Ark, an upcoming British start-up, introduces Ark Zero, a new electric microcar. Set to debut later this year, the e-car will be launched at surprisingly affordable prices. A classified quadricycle in Europe, the Ark Zero has a seating arrangement for two adults and a furry friend, making it perfect for a trip with your pet. Resembling a tandem setup, the seats are placed one behind the other, very similar to a fighter pilot’s cockpit. The Ark Zero is designed to meet the lower-performance L6e category of quadricycles. The vehicle has a moderate speed of 28 mph (45 km/h) powered with a 2.2 kW (3 horsepower) electric motor. The rear axle-mounted electric motor is similar to those found in Chinese microcars.

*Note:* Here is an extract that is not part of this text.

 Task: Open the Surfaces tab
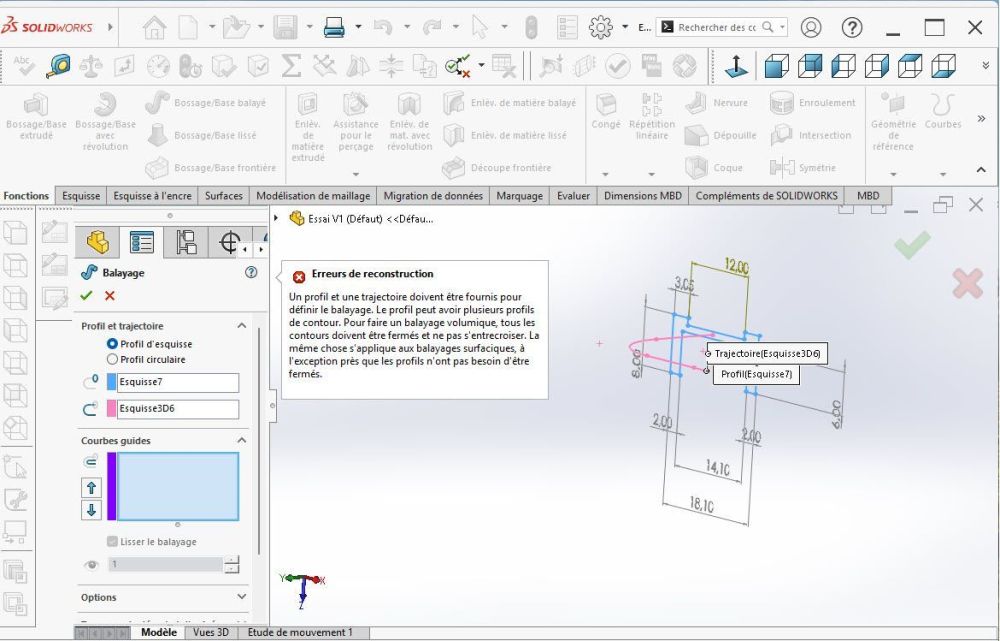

The UK’s most affordable electric vehicle, the Ark Zero, gives strong competition to cars like the Citroen Ami, as it has an upper hand with lower prices. The UK’s first all-electric car company, Ark, aims to drive the country toward cleaner and more sustainable transportation solutions. It’s compact; with 98.4 x 47.3 x 64 inches of dimensions and a 67.7-inch wheelbase, it is slightly shorter than its competitor, the Ami. The chassis of the car is made out of aluminum; its monocoque construction ensures rigidity and safety. The aluminum’s energy-absorbing properties make Ark Zero more equipped to withstand crashes. The light and corrosion-resistant nature of aluminum give the vehicle more advantages. The net weight of the car is 489 kg, and it can accommodate two people and a pet. Vehicles are available in black, white, gray, and red colors.

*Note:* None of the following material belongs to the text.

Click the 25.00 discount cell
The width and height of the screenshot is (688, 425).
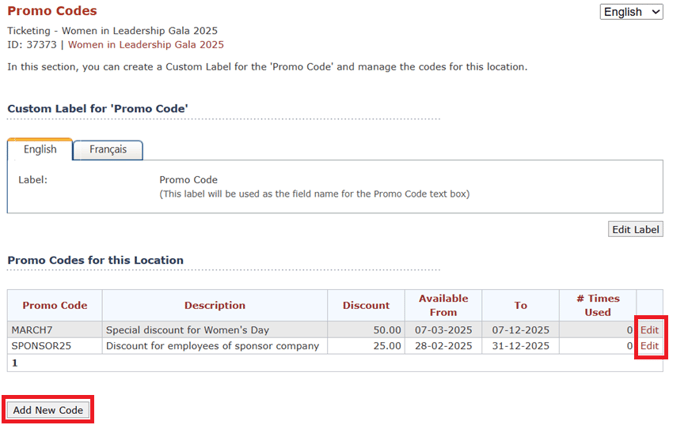coord(366,346)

The car has a range of 50.3 miles (81 km) per charge and is designed to maneuver through tight city streets. The microcar aims to give a lavish experience, offering features like keyless start-up, electric windows, hill hold assist, a sunroof, and an electric heater, although an air conditioner is unavailable. The aluminum monocoque body and MacPherson strut suspension give Ark Zero a sophisticated automotive style. The car stands out for its eye-catching price of just £5,995 (approximately US $7,600). The company claims the product is imminent, with its website promising delivery within 14 to 16 weeks upon ordering.

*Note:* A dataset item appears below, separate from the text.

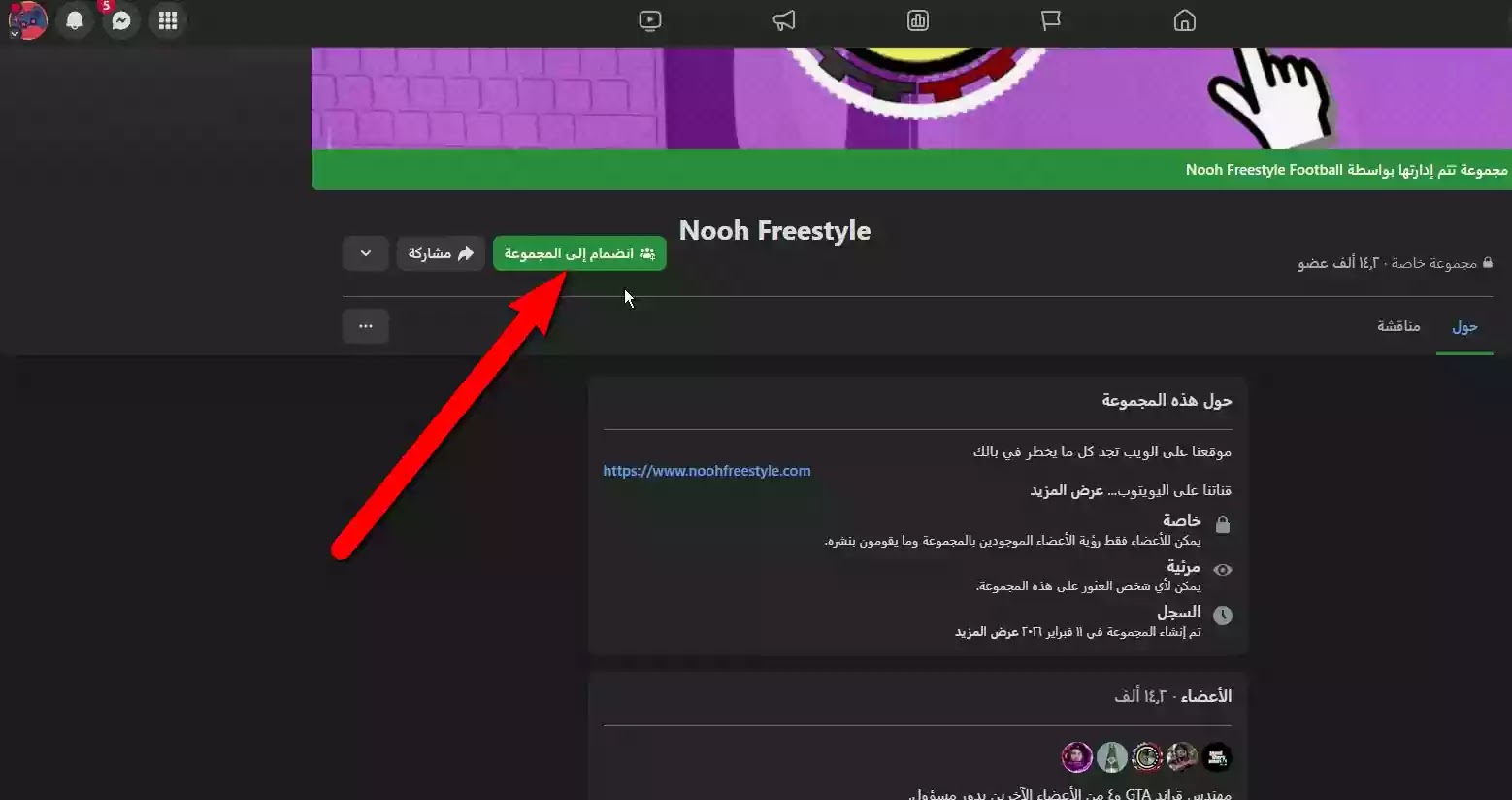The height and width of the screenshot is (800, 1512).
Task: Open the account profile avatar menu
Action: point(28,20)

The concern arises regarding the feasibility of producing and selling it at such low prices. Most quadricycles cost more due to low-volume production. For example, the Citroen Ami, with a 70% higher starting price, boasts three times the motor power of the Ark Zero. There is an absence of actual images of the car, relying solely on computer renderings, despite deliveries starting in less than four months. The vehicle’s name raises a question, as there is a pre-existing European microcar named Zero. Further doubts are introduced as the claimed 50-mile range was calculated using a motorcycle. Something seems fishy with the claims made about the Ark Zero electric microcar. The feasibility of the product and selling it at the advertised price, along with other inconsistencies, is cautious. It would be wise to wait for more concrete evidence and customer reviews before concluding the product’s affordability, performance, and availability.